**Material provided**.
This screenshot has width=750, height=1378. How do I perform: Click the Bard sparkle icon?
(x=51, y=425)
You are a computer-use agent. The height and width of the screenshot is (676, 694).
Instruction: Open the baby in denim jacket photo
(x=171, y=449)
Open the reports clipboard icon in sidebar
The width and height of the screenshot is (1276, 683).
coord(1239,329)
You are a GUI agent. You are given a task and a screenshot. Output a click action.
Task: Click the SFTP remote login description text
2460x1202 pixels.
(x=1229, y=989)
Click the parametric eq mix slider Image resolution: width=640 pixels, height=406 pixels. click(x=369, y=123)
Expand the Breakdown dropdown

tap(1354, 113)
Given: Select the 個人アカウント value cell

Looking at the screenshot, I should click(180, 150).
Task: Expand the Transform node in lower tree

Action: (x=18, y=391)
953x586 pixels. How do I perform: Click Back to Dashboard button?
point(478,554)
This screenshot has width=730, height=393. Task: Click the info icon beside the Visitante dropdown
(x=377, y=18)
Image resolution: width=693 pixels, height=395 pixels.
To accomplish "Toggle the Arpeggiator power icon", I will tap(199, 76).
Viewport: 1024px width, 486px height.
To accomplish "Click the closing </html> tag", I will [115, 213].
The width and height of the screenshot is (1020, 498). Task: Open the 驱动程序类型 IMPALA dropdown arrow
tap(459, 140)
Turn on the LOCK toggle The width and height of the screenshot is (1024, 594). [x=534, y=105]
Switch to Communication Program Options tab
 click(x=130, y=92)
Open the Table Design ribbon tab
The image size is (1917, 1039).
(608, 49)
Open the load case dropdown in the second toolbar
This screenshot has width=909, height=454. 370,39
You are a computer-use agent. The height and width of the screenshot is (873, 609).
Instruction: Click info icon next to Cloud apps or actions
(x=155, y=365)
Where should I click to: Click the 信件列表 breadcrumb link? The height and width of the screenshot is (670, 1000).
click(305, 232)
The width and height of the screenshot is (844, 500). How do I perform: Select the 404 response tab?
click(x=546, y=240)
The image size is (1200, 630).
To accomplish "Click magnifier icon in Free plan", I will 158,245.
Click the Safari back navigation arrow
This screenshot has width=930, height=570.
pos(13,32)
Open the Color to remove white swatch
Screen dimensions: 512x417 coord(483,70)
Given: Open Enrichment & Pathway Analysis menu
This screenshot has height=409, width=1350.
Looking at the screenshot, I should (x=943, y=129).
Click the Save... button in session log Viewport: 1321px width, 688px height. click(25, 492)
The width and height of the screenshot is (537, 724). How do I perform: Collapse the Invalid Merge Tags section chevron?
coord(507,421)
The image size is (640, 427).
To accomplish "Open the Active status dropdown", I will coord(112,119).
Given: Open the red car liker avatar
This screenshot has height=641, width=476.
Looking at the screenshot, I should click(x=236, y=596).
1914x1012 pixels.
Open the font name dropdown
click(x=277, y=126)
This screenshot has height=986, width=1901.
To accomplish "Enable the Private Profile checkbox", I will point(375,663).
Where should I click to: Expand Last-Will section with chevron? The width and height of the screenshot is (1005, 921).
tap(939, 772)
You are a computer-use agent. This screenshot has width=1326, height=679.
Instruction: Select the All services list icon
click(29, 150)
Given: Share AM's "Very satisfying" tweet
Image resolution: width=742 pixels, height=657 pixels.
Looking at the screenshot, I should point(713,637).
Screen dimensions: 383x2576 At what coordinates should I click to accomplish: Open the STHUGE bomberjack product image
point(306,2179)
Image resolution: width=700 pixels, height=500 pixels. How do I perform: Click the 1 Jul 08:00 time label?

**Problem to work on**. Each line of the records above, from the first through the one containing "Open the Table Design ribbon tab", is to be retyped exactly; no other line belongs.

**Reply to the exercise**.
This screenshot has width=750, height=1378. How do I perform: Click the Bard sparkle icon?
(x=51, y=425)
You are a computer-use agent. The height and width of the screenshot is (676, 694).
Instruction: Open the baby in denim jacket photo
(x=171, y=449)
Open the reports clipboard icon in sidebar
The width and height of the screenshot is (1276, 683).
coord(1239,329)
You are a GUI agent. You are given a task and a screenshot. Output a click action.
Task: Click the SFTP remote login description text
2460x1202 pixels.
(x=1229, y=989)
Click the parametric eq mix slider Image resolution: width=640 pixels, height=406 pixels. click(x=369, y=123)
Expand the Breakdown dropdown

tap(1354, 113)
Given: Select the 個人アカウント value cell

Looking at the screenshot, I should click(180, 150).
Task: Expand the Transform node in lower tree

Action: (x=18, y=391)
953x586 pixels. How do I perform: Click Back to Dashboard button?
point(478,554)
This screenshot has width=730, height=393. Task: Click the info icon beside the Visitante dropdown
(x=377, y=18)
Image resolution: width=693 pixels, height=395 pixels.
To accomplish "Toggle the Arpeggiator power icon", I will tap(199, 76).
Viewport: 1024px width, 486px height.
To accomplish "Click the closing </html> tag", I will [115, 213].
The width and height of the screenshot is (1020, 498). Task: Open the 驱动程序类型 IMPALA dropdown arrow
tap(459, 140)
Turn on the LOCK toggle The width and height of the screenshot is (1024, 594). [x=534, y=105]
Switch to Communication Program Options tab
 click(x=130, y=92)
Open the Table Design ribbon tab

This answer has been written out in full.